Menurutnya, terhambatnya RUU ini di DPR menunjukkan kurangnya prioritas, meskipun regulasi ini sangat penting untuk menangani maraknya korupsi dan penyalahgunaan kekuasaan yang terus meningkat.
“Presiden Jokowi agar mengeluarkan Perpu terkait UU Perampasan Aset untuk menguji keberanian dan komitmen pemerintah dalam memerangi korupsi,” kata Azmi, Jumat 24 Mei 2024.
Ia menegaskan bahwa keberadaan UU ini mendesak, mengingat tingginya angka korupsi yang mempengaruhi keuangan negara.
Azmi juga menekankan, bahwa perangkat hukum saat ini belum maksimal dalam mengembalikan aset hasil kejahatan.

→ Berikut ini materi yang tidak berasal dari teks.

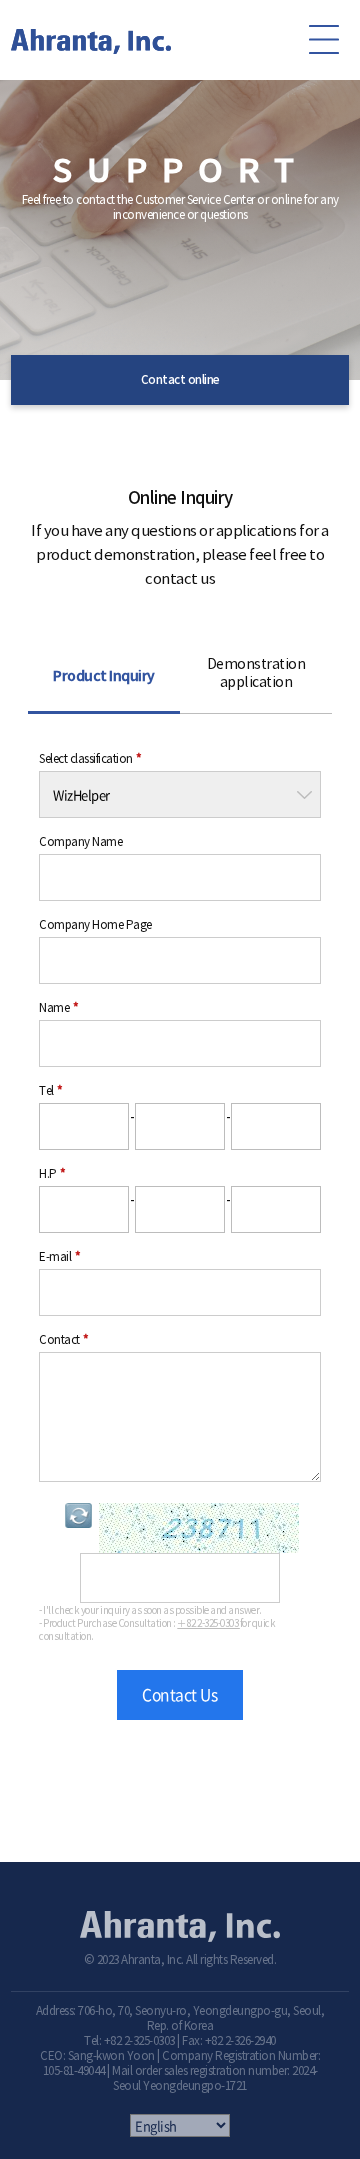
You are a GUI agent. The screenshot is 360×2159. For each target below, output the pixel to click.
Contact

Ia mengusulkan pendekatan “in rem” (melekat pada benda) untuk perampasan aset, bukan “in personam” (melekat pada orang).
“Pendekatan ini akan mencegah tersangka atau terdakwa menyamarkan aset mereka,” tegas Azmi.
Lebih lanjut, Azmi menyarankan agar prosedur perampasan dan pengelolaan aset hasil tindak pidana dilakukan secara spesifik dan tidak konvensional. Sistem pembalikan beban pembuktian juga perlu diterapkan untuk mempermudah pengembalian aset negara.
“Korupsi dan pencucian uang yang dilakukan penyelenggara negara menjadikan negara sebagai korban, sehingga negara harus mengambil kembali aset tersebut,” ucapnya.
Implementasi UU Perampasan Aset Tindak Pidana adalah bentuk nyata penerapan prinsip “berikanlah kepada negara apa yang menjadi hak negara”, menjadikan Indonesia sebagai negara hukum yang tidak memberikan tempat bagi pelaku kejahatan untuk menyembunyikan aset.
“UU Perampasan Aset sebagai langkah legislasi yang nyata, memperluas kerjasama antara penegak hukum dan masyarakat dalam memberantas korupsi, sesuai dengan amanat Pasal 41 UU No.31 Tahun 1999 tentang Pemberantasan Tindak Pidana Korupsi,”
Azmi menutup dengan menekankan urgensi.